Bugün rektör adayını belirlemek için seçime gidecek üniversiteler şöyle: Adana Bilim ve Teknoloji, Akdeniz, Atatürk, Ankara, Boğaziçi, Cumhuriyet, Çukurova, Dicle, Dokuz Eylül, Ege, Fırat, Gazi, Gaziantep, İnönü, İTÜ, Karadeniz Teknik, Ondokuz Mayıs, ODTÜ, Trakya ve Yıldız Teknik Üniversitesi.
Sonuçlar 15 Temmuz’da YÖK’e bildirilecek. Rektör adaylarını inceleme komisyonu ise 18-26 Temmuz tarihleri arasında adayları dinleyecek. YÖK Genel Kurulunun 1 Ağustos’ta yapacağı toplantı sonrasında belirlenen 3 aday Cumhurbaşkanına sunulacak.
26 Temmuz Salı günü ise 17 üniversitede sandığa gidilecek. Ağrı İbrahim Çeçen, Ardahan, Artvin Çoruh, Bartın, Batman, Bitlis Eren, Çankırı Karatekin, Gümüşhane, Hakkari, Iğdır, Karamanoğlu Mehmetbey, Kırklareli, Kilis 7 Aralık, Nevşehir Hacı Bektaş Veli, Osmaniye Korkut Ata, Siirt ve Yalova üniversitelerinde rektör adayı belirleme seçimi ise 26 Temmuz’da gerçekleştirilecek.
BOĞAZİÇİ’DE TARTIŞMALI SEÇİM
Cumhurbaşkanının seçimlerde en yüksek oy alan adayı değil kendi belirlediği adayı rektör olarak atamasına karşı Boğaziçi’de yıllardır bir teamül işletiliyor. Adaylar seçim sonrası en yüksek oy alan aday lehine çekiliyor. Böylece cumhurbaşkanı en yüksek oyu alan adayı atamak durumunda kalıyor. Ancak Boğaziçi’de bu yıl bu teamüle uyulmayacağı yönünde tartışmalar yaşanıyor. Hükümete yakın olduğu belirtilen Vedat Akgiray’ın az oy alsa dahi listeden çekilmeyeceği ve Cumhurbaşkanı Erdoğan’ın onu atayacağı yönünde iddialar var.
Öğrenciler ve Boğaziçi mezunları açıklamalar yaparak “Üniversitemizin, eleştirel düşünceye, özgür bilim ve özerk akademiye verdiği değerle, Türkiye’nin çok önemli, kamuya ait, özerk kurumlarından birisi olduğunun bilincindeyiz. Yeni yönetimin bu geleneğe sahip çıkacak şekilde demokratik teamüle uygun olarak, atama ile değil seçim sonucuna göre belirlenmesini önemsiyoruz” demişti.

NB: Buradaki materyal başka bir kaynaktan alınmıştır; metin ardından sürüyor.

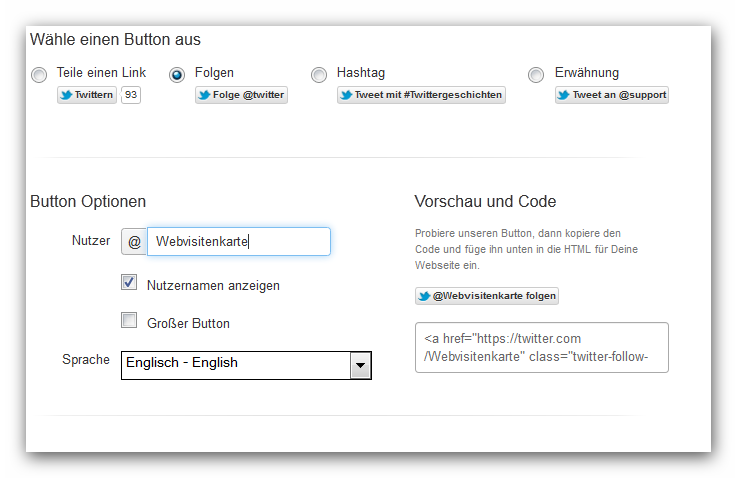
Task: Click the @ symbol prefix box
Action: click(x=134, y=242)
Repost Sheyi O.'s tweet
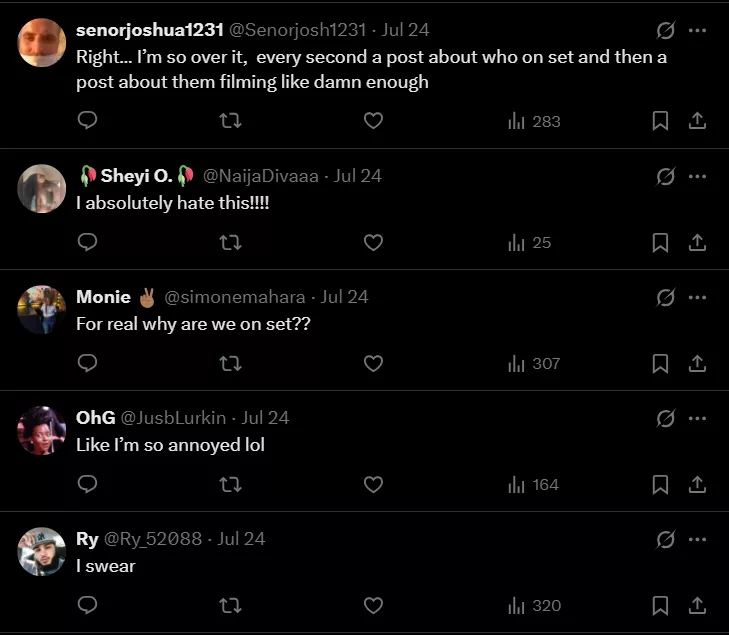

ÜNİVERSİTENİN ÇOĞULCU YAPISI KORUNMALI
Rektörlük seçimleri ile ilgili Evrensel'e konuşan Boğaziçi Üniversitesi öğrencisi Beril Sarıaltun, üniversitelerinin Türkiye’deki bir çok üniversiteden daha iyi bir demokrasi karnesi olduğunu dile getirdi.
Rektörlük seçimlerinde 4 yıldır üniversitede rektörlük görevini yerine getiren Gülay Barbarosoğlu ve eski Sermaye Piyasası Kurulu Başkanı Vedat Akgiray’ın aday olduğunu söyleyen Sarualtun, rektör adayı Vedat Akgiray’ın okulu ve öğrenci yaşamını çok iyi tanımadığını, öğrencilerin ihtiyaçlarını görebilecek bir aday olmadığını düşündüğünü belirtti. Sarıaltun “Üniversitede, belki büyük para kaynakları getirecek gibi konuşuluyor ancak öğrenci yaşamına çok uzak, bunu öğrenci klüplerine verdiği röportajlardan bile anlamak mümkün. Bu röportajlarda öğrencileri öncelemekten öte başka kaygıları olduğunu görebiliyorsunuz.”
Sarıaltun, üniversitelerinin çoğulcu bir yapısı olduğunu ifade ederek yeni göreve gelecek rektörün bu yapıyı koruyacak bir yönetim anlayışına sahip olması gerektiğini vurguladı.
REKTÖRLÜK SEÇİMLERİNDE ÜNİVERSİTE BİLEŞENLERİ TEMSİL EDİLMİYOR
Ankara Üniversitesi Siyasal Bilgiler Fakültesi Öğretim Üyesi Doç. Dr. Nilgül Erdem, üniversitelerinde yapılacak rektörlük seçimlerini değerlendirdi. Mevcut Rektör Erkan İbiş’in siyasal konjonktüre paralel baskıcı yönetim anlayışı olduğunu ifade eden Erdem, Rektör İbiş’in barış bildirisine imza atan akademisyenlere fiilli yurt dışına çıkma yasağı uyguladığını söyledi.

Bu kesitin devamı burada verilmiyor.